Here’s a number worth sitting with: 84% of SMBs say they would trust an outside technology advisor to help them implement AI. 84 percent. In a market where trust is the scarcest commodity and buyers have been burned by vendor hype for three straight years.

Now ask yourself: what percentage of your clients think of you as that advisor?

If you can’t answer that with confidence, you have a positioning problem. Not a technology problem. Not a sales problem. A positioning problem.

Pax8 released its first Pax8 Pulse survey yesterday, a quarterly track of technology adoption among U.S. SMBs. The headlines are interesting. The implications are more uncomfortable than most MSPs want to admit.

The Adoption Gap Is Real, and It’s Already Widening

62% of SMB leaders report their business is already using AI. Not planning to. Not evaluating. Using. And 67% expect that use to grow over the next 12 months.

Here’s where it gets messy. That adoption is happening without governance frameworks, integration strategies, or internal alignment. Pax8 describes it as “AI adoption at a pace that outstrips their ability to govern it.” Translation: your clients are already running AI tools you didn’t install, don’t have visibility into, and can’t protect.

The disconnect goes deeper than that. The survey found a 14-point gap between how functional leaders (operations managers, department heads) and business owners view AI urgency. 70% of functional leaders think AI will be essential to competitiveness within three years. Only 56% of owners agree. 73% of operational leaders say their business must act on AI within the next six months.

TASK LIST:
A – According to the text on the Pax8 Pulse survey, what percentage of SMB leaders report that their business is already using AI?
B – Within the records, rewrite the stretch from the line containing "Task: Open the Clients page from sidebar" through the line containing "Action: [x=755, y=500]", replacing "swatch" with "tile" and leaving everything else unchanged. Return only those lines.

RECORDS FOR THIS TASK:
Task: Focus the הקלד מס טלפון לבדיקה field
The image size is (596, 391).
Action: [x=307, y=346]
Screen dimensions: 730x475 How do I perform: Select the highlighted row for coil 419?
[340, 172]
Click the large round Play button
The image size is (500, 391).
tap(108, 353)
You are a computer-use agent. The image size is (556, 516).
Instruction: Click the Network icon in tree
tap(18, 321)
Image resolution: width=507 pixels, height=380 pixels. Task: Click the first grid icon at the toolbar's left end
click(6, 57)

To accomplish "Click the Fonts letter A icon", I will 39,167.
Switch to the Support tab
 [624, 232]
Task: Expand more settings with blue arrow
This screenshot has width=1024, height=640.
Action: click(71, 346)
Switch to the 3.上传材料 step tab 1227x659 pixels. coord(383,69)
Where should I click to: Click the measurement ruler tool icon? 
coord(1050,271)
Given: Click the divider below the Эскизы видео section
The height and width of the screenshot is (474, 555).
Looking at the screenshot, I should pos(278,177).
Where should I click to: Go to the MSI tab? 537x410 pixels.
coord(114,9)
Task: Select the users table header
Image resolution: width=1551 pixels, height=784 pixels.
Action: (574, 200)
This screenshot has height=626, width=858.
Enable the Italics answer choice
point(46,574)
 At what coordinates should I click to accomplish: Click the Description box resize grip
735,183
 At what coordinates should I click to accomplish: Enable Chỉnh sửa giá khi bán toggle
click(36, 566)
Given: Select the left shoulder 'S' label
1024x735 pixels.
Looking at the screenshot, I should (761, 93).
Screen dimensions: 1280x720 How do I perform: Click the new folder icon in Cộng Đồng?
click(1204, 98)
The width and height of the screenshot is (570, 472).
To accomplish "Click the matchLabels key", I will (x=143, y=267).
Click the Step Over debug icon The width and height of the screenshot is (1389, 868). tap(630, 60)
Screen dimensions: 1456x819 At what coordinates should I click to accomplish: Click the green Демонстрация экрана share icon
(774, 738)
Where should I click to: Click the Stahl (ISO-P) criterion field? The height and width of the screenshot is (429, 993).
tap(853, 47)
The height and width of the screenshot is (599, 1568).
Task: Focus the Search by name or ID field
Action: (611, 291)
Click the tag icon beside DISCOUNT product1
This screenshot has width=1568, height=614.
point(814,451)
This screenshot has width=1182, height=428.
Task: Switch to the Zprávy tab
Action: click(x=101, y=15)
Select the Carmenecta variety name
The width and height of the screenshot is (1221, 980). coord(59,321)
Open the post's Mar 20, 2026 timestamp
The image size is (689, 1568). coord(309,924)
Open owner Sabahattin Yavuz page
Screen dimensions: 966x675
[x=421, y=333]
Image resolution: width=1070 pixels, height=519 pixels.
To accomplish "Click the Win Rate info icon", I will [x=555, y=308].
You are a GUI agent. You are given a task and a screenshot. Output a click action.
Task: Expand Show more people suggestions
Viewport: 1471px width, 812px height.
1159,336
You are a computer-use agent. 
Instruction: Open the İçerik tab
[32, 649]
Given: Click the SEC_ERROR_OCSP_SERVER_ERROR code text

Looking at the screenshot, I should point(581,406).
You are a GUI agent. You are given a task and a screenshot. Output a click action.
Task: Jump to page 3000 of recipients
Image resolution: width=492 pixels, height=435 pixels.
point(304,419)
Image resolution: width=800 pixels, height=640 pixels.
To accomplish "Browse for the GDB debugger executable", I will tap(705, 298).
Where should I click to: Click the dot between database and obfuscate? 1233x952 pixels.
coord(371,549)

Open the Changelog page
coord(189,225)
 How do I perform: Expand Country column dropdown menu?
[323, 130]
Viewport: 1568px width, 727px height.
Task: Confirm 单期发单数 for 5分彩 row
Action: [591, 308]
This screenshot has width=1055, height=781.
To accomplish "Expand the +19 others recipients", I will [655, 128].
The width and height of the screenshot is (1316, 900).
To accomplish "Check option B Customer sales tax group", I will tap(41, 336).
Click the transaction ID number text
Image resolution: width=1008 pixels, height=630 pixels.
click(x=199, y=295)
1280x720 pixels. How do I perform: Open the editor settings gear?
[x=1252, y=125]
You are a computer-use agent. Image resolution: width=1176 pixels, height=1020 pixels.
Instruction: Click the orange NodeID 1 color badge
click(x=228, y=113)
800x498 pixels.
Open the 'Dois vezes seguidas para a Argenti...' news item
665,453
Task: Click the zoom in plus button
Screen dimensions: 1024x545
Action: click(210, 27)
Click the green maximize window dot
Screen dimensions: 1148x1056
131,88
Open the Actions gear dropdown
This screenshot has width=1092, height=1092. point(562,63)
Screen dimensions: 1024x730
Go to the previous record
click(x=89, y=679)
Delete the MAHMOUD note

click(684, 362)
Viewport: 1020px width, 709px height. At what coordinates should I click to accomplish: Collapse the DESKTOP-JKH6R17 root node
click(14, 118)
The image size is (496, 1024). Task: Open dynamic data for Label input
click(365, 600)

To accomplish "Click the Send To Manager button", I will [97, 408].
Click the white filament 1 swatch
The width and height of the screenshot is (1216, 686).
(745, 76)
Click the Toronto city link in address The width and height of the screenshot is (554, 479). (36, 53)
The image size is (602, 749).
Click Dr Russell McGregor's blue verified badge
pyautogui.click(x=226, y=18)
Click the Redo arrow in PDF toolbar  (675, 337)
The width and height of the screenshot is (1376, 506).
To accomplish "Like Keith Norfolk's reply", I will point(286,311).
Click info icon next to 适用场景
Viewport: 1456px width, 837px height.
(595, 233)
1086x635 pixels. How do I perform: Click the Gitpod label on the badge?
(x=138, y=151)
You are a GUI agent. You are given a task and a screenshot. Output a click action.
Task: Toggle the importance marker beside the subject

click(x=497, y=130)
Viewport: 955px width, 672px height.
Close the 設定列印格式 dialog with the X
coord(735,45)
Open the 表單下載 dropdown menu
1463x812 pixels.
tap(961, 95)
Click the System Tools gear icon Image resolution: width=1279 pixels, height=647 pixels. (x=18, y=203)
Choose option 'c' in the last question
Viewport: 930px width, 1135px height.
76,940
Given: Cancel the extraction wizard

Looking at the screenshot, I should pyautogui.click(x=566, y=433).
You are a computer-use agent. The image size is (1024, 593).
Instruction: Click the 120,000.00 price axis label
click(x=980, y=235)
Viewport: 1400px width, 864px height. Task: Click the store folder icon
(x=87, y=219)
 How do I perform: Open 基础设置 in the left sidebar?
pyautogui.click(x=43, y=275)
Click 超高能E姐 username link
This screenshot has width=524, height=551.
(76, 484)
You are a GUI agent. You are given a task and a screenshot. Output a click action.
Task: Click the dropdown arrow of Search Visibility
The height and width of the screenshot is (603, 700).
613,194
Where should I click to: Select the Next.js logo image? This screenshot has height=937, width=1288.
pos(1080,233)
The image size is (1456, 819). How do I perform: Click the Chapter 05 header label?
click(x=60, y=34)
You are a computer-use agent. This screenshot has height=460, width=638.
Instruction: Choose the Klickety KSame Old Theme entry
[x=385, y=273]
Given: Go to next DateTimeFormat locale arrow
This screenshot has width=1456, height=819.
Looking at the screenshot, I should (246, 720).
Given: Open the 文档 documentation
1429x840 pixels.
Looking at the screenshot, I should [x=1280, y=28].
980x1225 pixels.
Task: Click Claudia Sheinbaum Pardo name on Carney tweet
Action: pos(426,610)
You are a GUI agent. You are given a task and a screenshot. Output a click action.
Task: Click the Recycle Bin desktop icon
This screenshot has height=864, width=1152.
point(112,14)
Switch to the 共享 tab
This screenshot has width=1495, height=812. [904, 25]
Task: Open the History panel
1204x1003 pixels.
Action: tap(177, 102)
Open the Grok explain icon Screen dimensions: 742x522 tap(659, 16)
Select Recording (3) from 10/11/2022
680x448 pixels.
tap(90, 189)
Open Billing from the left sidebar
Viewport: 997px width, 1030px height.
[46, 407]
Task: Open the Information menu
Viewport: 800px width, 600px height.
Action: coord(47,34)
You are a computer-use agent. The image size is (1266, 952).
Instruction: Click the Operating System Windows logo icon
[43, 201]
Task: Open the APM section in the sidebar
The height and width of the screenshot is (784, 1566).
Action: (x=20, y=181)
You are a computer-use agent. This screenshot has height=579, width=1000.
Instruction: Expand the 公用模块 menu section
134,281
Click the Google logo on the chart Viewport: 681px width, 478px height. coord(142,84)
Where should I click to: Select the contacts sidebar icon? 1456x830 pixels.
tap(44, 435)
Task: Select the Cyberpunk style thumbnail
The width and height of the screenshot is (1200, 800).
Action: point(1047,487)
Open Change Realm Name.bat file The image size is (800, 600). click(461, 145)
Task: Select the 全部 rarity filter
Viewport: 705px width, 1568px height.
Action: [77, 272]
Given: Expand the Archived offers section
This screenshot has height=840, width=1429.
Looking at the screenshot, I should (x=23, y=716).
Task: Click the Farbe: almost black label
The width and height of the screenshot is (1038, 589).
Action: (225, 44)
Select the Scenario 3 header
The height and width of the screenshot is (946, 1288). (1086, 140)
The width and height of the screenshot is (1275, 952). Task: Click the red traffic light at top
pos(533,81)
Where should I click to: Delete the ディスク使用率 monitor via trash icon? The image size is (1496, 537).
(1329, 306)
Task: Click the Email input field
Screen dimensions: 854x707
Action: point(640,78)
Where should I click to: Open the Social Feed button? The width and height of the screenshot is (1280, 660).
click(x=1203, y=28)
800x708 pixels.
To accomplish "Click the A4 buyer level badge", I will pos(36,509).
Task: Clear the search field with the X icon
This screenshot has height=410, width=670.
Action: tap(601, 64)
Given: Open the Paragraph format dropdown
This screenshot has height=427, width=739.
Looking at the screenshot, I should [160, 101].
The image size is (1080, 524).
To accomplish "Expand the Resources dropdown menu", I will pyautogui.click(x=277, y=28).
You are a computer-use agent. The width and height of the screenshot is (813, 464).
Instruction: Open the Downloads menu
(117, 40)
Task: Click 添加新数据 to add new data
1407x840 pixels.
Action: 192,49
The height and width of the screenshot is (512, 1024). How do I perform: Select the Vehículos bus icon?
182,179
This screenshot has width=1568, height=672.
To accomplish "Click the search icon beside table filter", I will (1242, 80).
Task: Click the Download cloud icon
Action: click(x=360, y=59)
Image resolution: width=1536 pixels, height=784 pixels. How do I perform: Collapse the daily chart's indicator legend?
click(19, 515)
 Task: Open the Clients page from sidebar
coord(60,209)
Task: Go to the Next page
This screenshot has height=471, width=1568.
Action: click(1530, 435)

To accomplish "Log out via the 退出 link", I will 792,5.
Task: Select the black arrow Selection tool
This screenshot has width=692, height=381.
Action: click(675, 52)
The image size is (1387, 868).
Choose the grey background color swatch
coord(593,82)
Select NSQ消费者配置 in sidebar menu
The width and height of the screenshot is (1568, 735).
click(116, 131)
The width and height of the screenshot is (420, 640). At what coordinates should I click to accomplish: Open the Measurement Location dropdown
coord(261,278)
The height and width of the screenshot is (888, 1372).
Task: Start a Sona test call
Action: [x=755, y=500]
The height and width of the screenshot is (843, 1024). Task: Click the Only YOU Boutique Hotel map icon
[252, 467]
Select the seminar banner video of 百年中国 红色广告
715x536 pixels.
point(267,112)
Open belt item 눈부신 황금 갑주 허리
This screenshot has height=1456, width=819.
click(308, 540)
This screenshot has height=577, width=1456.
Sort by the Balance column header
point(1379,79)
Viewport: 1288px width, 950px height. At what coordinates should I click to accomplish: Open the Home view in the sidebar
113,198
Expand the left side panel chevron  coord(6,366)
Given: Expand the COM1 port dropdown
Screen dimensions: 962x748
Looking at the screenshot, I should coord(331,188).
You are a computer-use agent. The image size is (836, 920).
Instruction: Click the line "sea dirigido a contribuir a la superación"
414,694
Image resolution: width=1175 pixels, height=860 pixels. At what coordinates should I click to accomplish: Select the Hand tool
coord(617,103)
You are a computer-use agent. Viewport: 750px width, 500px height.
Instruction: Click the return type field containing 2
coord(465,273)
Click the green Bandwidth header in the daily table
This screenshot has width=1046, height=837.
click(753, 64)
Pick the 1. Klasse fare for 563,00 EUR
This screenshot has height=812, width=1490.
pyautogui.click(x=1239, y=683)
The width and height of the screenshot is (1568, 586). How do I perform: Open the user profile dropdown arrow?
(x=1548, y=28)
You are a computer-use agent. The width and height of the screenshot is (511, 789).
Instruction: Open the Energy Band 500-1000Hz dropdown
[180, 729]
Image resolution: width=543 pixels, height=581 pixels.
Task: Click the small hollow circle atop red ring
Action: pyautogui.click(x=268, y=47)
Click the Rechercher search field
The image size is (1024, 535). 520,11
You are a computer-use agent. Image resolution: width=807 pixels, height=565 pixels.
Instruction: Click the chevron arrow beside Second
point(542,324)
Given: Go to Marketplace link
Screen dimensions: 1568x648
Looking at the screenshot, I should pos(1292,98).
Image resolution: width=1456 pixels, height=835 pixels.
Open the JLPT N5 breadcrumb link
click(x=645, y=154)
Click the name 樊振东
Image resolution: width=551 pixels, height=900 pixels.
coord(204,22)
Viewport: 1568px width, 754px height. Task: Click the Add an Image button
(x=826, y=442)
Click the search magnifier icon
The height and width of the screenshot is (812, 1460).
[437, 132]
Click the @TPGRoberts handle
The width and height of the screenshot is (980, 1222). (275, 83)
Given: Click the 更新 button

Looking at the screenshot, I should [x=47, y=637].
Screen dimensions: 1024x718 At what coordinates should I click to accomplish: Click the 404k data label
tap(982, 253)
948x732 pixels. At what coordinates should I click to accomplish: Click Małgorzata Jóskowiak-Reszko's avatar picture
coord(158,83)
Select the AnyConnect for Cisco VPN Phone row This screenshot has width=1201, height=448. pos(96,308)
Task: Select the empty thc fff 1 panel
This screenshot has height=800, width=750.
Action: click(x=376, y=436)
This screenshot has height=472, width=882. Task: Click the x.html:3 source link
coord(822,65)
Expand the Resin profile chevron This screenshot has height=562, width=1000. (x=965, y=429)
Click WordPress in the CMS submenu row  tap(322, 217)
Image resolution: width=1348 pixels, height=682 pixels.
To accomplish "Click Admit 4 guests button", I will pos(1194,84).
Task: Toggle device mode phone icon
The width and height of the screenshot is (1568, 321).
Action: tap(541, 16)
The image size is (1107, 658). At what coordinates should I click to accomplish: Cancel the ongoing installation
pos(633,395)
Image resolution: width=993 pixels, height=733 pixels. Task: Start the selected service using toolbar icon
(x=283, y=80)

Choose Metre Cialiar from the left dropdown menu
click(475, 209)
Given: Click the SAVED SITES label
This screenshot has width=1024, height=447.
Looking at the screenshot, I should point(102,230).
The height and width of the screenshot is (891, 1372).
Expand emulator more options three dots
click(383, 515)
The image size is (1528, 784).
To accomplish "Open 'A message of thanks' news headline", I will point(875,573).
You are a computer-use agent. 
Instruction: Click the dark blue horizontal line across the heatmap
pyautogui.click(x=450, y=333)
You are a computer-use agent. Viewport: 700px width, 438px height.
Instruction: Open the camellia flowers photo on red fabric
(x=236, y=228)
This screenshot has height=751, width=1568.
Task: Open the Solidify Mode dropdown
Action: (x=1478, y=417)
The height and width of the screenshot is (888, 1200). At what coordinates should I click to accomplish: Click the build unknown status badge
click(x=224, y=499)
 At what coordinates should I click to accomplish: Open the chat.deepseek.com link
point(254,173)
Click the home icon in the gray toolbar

REPLIES:
A – 62%

B –
 Task: Open the Clients page from sidebar
coord(60,209)
Task: Go to the Next page
This screenshot has height=471, width=1568.
Action: click(1530, 435)

To accomplish "Log out via the 退出 link", I will 792,5.
Task: Select the black arrow Selection tool
This screenshot has width=692, height=381.
Action: click(675, 52)
The image size is (1387, 868).
Choose the grey background color tile
coord(593,82)
Select NSQ消费者配置 in sidebar menu
The width and height of the screenshot is (1568, 735).
click(116, 131)
The width and height of the screenshot is (420, 640). At what coordinates should I click to accomplish: Open the Measurement Location dropdown
coord(261,278)
The height and width of the screenshot is (888, 1372).
Task: Start a Sona test call
Action: [x=755, y=500]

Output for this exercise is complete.